REPUBLIKA.CO.ID, JAKARTA -- Ketua Komisi I DPR Mahfudz Sidik mengatakan, Pemerintah Indonesia harus mewaspadai agenda dibalik penyelenggaraan Pengadilan Rakyat atas peristiwa 1965 yang digelar di Den Haag, Belanda.
"Rencana sejumlah aktivis bersama elemen keluarga eks PKI menggelar pengadilan rakyat atas peristiwa 1965 harus dicermati dan diwaspadai pemerintah dan semua pihak," katanya di Jakarta, Jumat (13/11).
Mahfudz menilai, agenda itu akan menjadi pintu masuk bagi gugatan hukum internasional terhadap dugaan kasus-kasus pelanggaran HAM di Indonesia.
Kasus-kasus itu, menurut dia, adalah bagian sejarah masa lalu yang semestinya sudah ditutup rapat, jika Indonesia ingin melangkah mantap ke depan.
"Bisa dipastikan, agenda ini jadi pintu masuk untuk menciptakan destabilitas politik dan mendekonstruksi institusi TNI," ujarnya.
Politikus PKS itu menilai, semua pihak semestinya punya sikap pandang sama tentang sejarah Indonesia dan juga terhadap reformasi TNI yang sudah berjalan baik.
Menurutnya, ketika kekuatan asing sudah mampu mengontrol elemen-elemen masyarakat sipil dan masyarakat politik juga semakin terdelegitimasi di era demokrasi liberal serta elemen masyarakat ekonomi makin terkooptasi oleh sistem kapitalis dunia maka yang tersisa adalah institusi TNI.

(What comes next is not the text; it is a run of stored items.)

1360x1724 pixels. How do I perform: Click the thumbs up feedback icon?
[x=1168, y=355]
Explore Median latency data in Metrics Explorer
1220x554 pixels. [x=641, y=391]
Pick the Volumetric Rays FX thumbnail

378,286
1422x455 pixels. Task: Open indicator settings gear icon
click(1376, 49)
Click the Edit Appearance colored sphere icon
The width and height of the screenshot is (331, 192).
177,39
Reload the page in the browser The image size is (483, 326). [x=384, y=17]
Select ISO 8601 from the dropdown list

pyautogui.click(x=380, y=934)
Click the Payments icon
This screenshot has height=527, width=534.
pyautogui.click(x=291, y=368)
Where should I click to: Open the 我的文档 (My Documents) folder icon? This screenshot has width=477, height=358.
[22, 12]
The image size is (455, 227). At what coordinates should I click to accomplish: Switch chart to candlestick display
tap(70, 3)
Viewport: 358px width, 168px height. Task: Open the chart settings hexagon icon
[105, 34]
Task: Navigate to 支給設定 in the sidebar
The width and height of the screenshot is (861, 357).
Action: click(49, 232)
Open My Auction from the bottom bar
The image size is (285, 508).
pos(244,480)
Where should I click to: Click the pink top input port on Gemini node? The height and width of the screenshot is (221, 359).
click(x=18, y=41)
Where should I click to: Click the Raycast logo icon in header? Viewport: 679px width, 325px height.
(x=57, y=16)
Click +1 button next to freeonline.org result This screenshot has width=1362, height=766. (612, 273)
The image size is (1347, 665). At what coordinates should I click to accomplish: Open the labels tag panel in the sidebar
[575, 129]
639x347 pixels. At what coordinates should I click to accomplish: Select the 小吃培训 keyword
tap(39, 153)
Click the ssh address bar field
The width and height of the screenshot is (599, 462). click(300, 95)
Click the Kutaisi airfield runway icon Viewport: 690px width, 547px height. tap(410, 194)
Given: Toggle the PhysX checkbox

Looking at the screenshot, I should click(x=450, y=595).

"Rencana pengadilan rakyat internasional harus dibaca dalam alur skenario ini," katanya.
Ia mengatakan, tidak habis pikir keterlibatan sejumlah pengacara Indonesia yang juga para tokoh masyarakat sipil dalam agenda ini. Menurutnya, pemerintahan Jokowi pun jangan pernah bermain api dalam isu kasus 1965 karena itu hanya pembuka tutup botol saja.